_Short task_. Rewrite all the records below with "center point" changed to "midpoint" and everything else left as is. Leave the pictures out.

_Stored rows_.

......

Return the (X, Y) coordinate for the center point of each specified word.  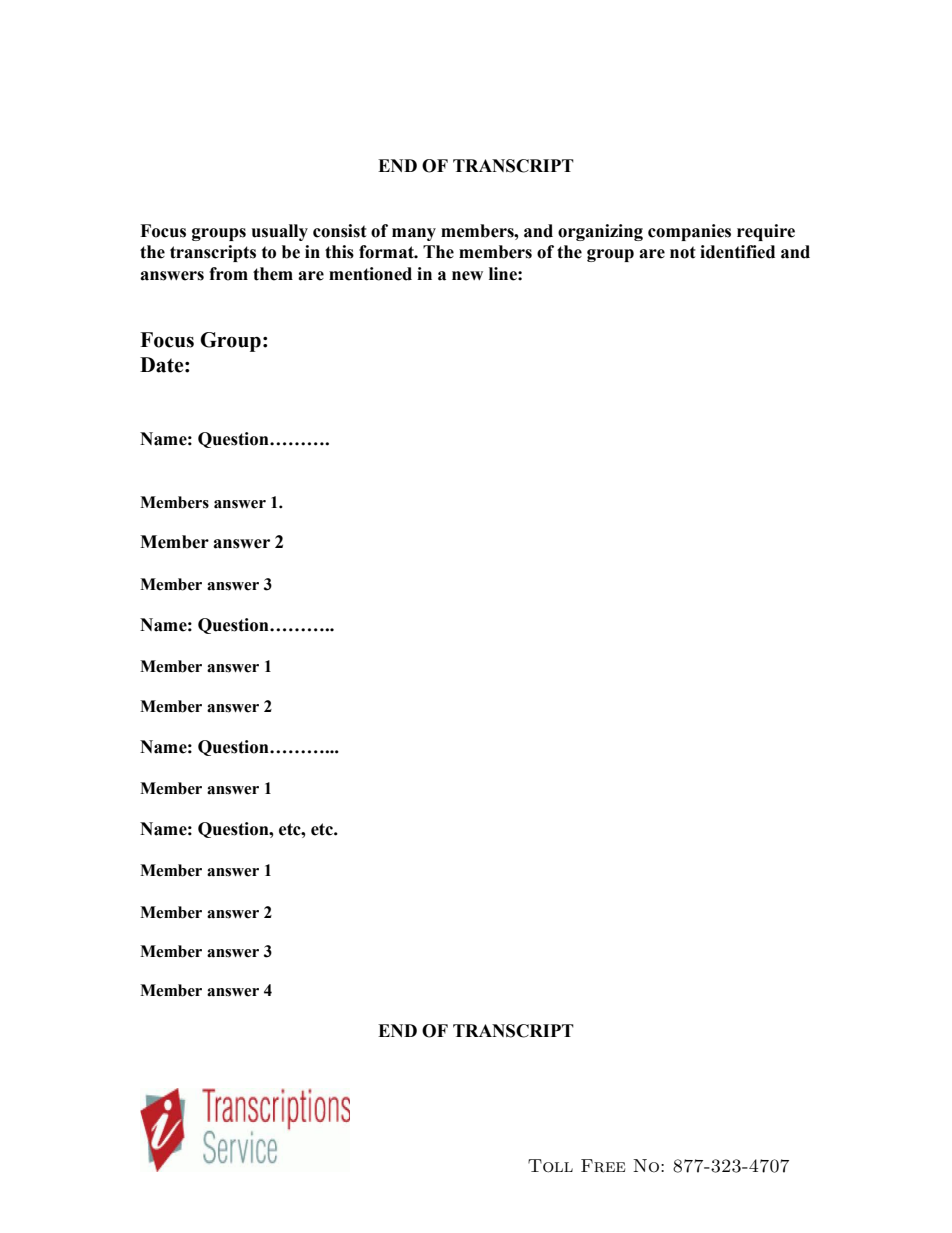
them (273, 274)
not (683, 252)
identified (737, 252)
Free (603, 1166)
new (467, 276)
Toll (550, 1166)
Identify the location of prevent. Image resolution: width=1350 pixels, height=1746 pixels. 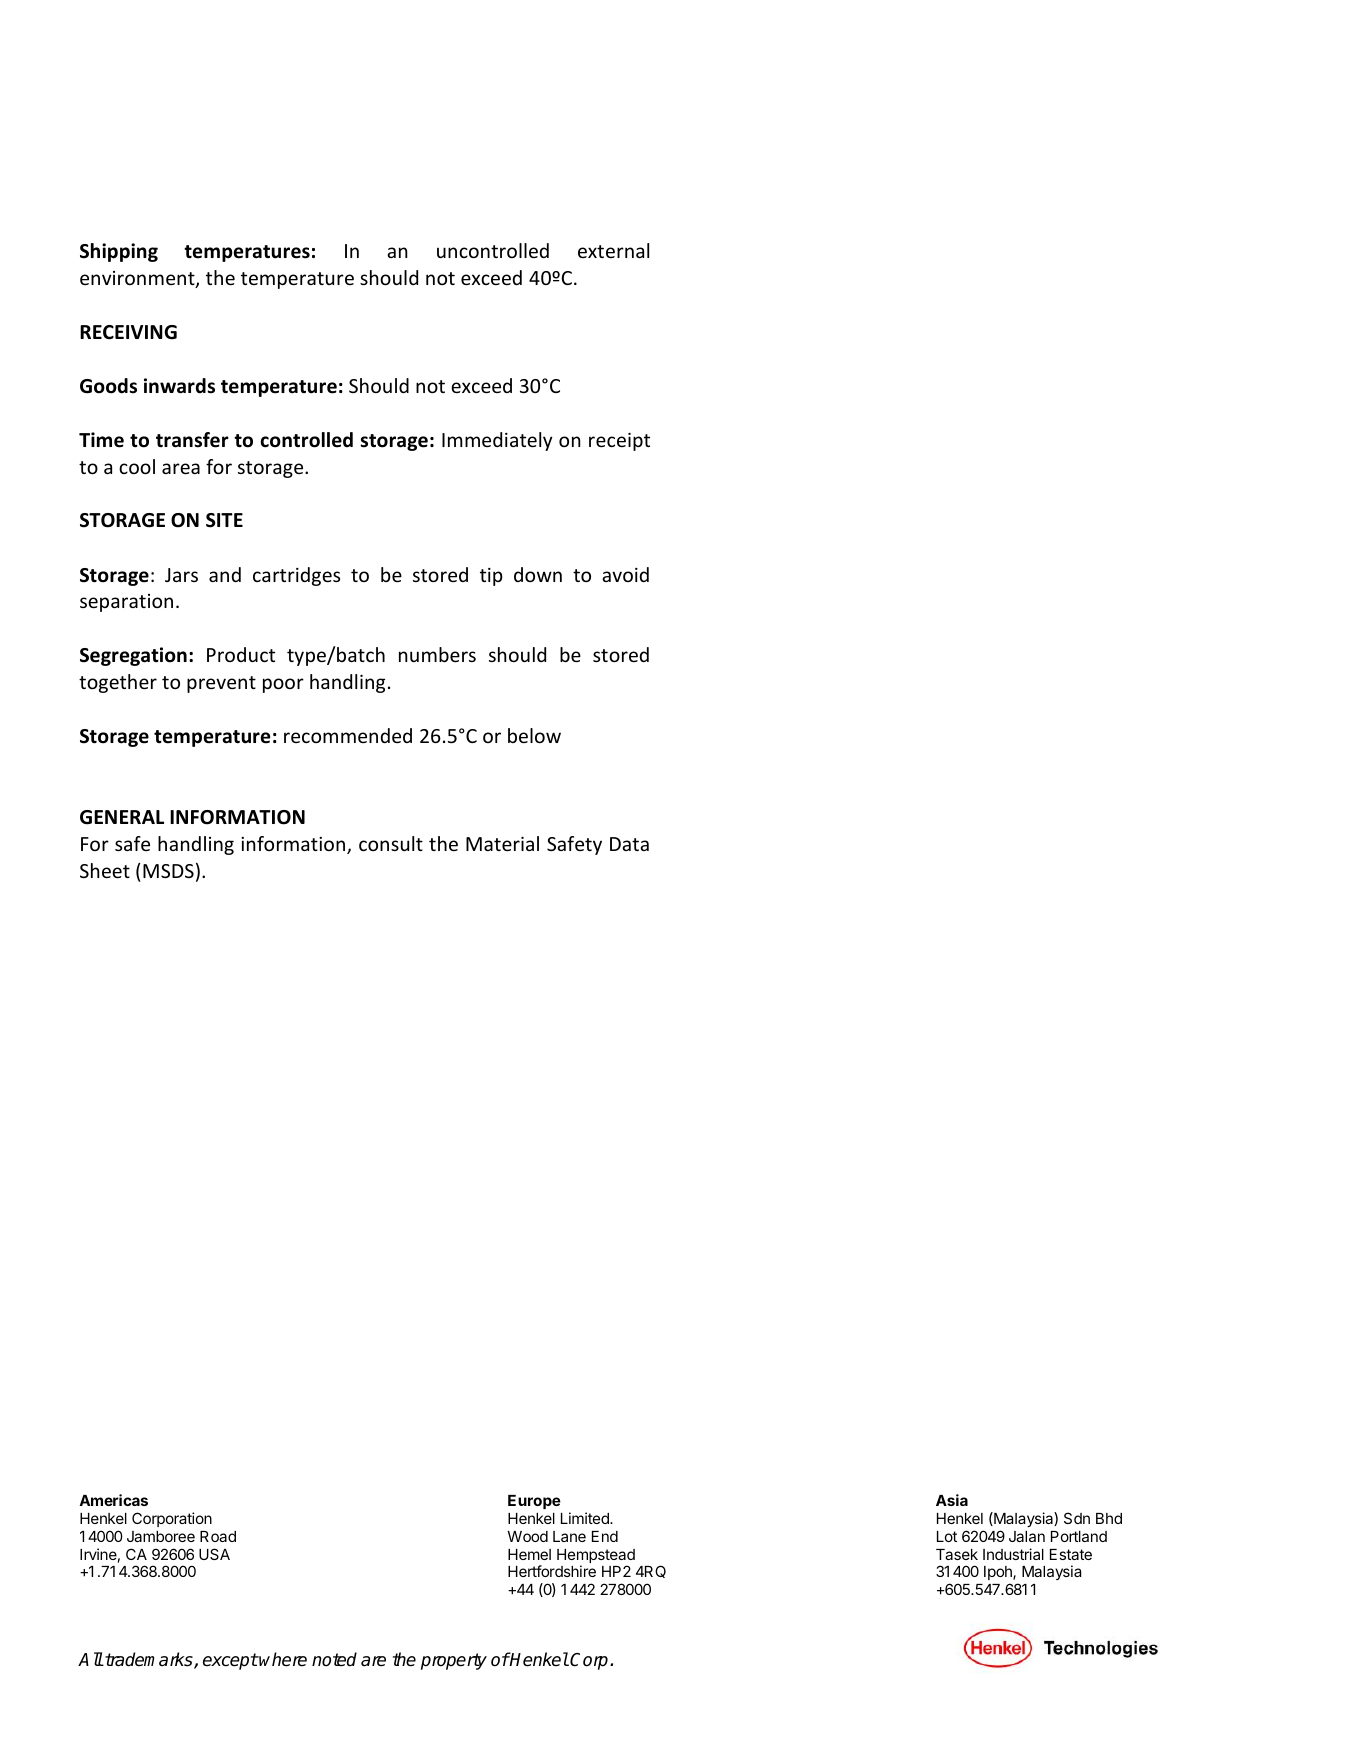
(221, 684).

......

_Solution_.
Return the (X, Y) coordinate for the midpoint of each specified word.  
them (273, 274)
not (683, 252)
identified (737, 252)
Free (603, 1166)
new (467, 276)
Toll (550, 1166)
Identify the location of prevent. Image resolution: width=1350 pixels, height=1746 pixels. 
(221, 684).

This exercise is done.